Modernleşmenin tarihi büyük ölçüde basının tarihidir. Batıda böyledir. Bizde haydi haydi böyledir. Tanzimat dediğimiz ve gayet yanlış bildiğimiz o zaman parçasında basının, 'ceride'nin (gazetenin) ortaya çıkmasıyla sadece okuma -birey ilişkisi yepyeni bir boyuta erişmemiş, kamusal alan da önemli ölçüde onunla birlikte teşekkül etmiştir.
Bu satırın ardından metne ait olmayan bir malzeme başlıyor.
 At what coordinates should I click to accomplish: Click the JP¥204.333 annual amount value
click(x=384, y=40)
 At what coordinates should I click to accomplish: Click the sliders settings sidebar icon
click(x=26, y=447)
Buna 'tefrika'yı (romanı), tiyatroyu eklediğiniz zaman gazetenin önemi daha iyi anlaşılır.
İkincisi ve daha önemli olanı gazetenin siyasal hayata olan müdahalesidir. Namık Kemal ve arkadaşlarının siyasal mücadelesi bir gazete meselesidir. O gün bu gündür, Türkiye'de gazete toplumsal- siyasal müdahalenin temel aracıdır. Siyasal hayat ve sistem daima gazete aracılığıyla dönüştürülmek istenmiştir.
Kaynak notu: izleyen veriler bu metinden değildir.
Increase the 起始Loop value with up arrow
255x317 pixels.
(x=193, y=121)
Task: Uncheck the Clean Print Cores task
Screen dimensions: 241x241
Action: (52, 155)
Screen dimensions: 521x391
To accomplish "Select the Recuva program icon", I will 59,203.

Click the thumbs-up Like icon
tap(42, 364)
Buna bağlı olarak gelişen başka bir şey var: aydının konumu. Türkiye'de modernleşmenin tarihi bireysel bir anlayış değil toplumsal bir anlayış etrafında inşa edildiğinden aydın özü itibariyle toplumcudur. Modern edebiyatımız, hatta bizatihi modern olan (çünkü o manada öncesi yoktur) resmimiz bile aynı doğrultudadır. Aydın da bizde çok büyük ölçüde kamusal aydındır ve toplumcudur ve gazetecidir/ köşe yazarıdır.
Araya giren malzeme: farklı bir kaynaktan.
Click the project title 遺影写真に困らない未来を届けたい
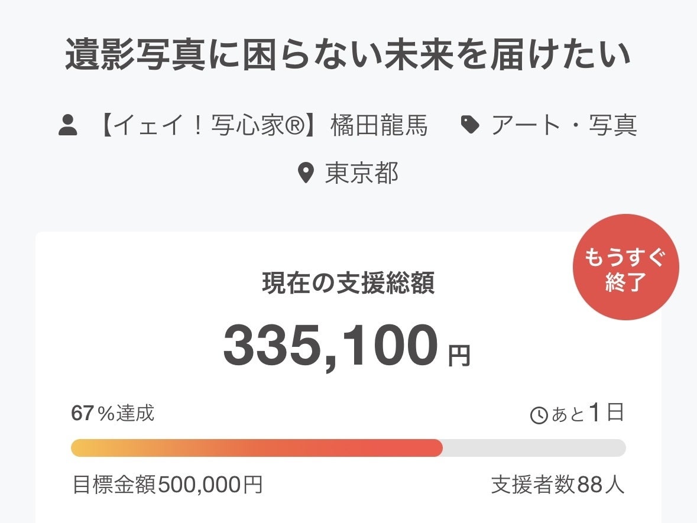Screen dimensions: 697x523 pyautogui.click(x=348, y=56)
Her iktidar basınla çatışmıştır. Bir tek istisna göstermek mümkün değil. Bunun bir nedeni bizim fazla içli dışlı yaşamamızdır. Basın 'teknik' bir alan gibi görmez kendisini. Soğukkanlı ve mesafeli değildir. Neredeyse her şeye doğrudan müdahale eden, tartışmalarını adeta kişiselleştiren bir alandır basın. İktidar da aynı tutum içindedir. Basınla uğraşmayı, basına cevap vermeyi, basınla tartışmayı, basına müdahaleyi başlı başına bir iş edinir.
Modernleşmemizin henüz tamamlanmamasının, henüz modernleşmenin gerektirdiği ayrışmaların yeterince oluşmamasının bir sonucu. Biz hâlâ cemiyet değiliz 'cemaat' gibi yaşıyoruz. Hâlâ hepimiz başkasının hayatına müdahaleyi neredeyse bir hak diye görüyoruz ve hayatımızı sürekli olarak başkalarına hesap verdiğimiz bir alana dönüştürüyoruz.
Bulunduğumuz bu yer 150 yıllık tarihimizin sonucu. Ama daha fazla burada kalamayız. Çünkü biz her ne kadar basını farklı bir gözle görsek de, dünya onu yeni demokrasinin belkemiği olarak görüyor. 'Yeni demokrasi' diye bir olgu var bugün. Demokrasinin ayrıntılarına iniyor dünya, AİHM kararlarıyla, farklı içtihatlarla.
Artık seçimin, düşünce açıklama özgürlüğünün, kötü muamelenin çok ötesinde bir demokrasi yükseliyor dünyada. Basınla olan ilişki de, bireyle olan ilişki de bu optikten görülüyor.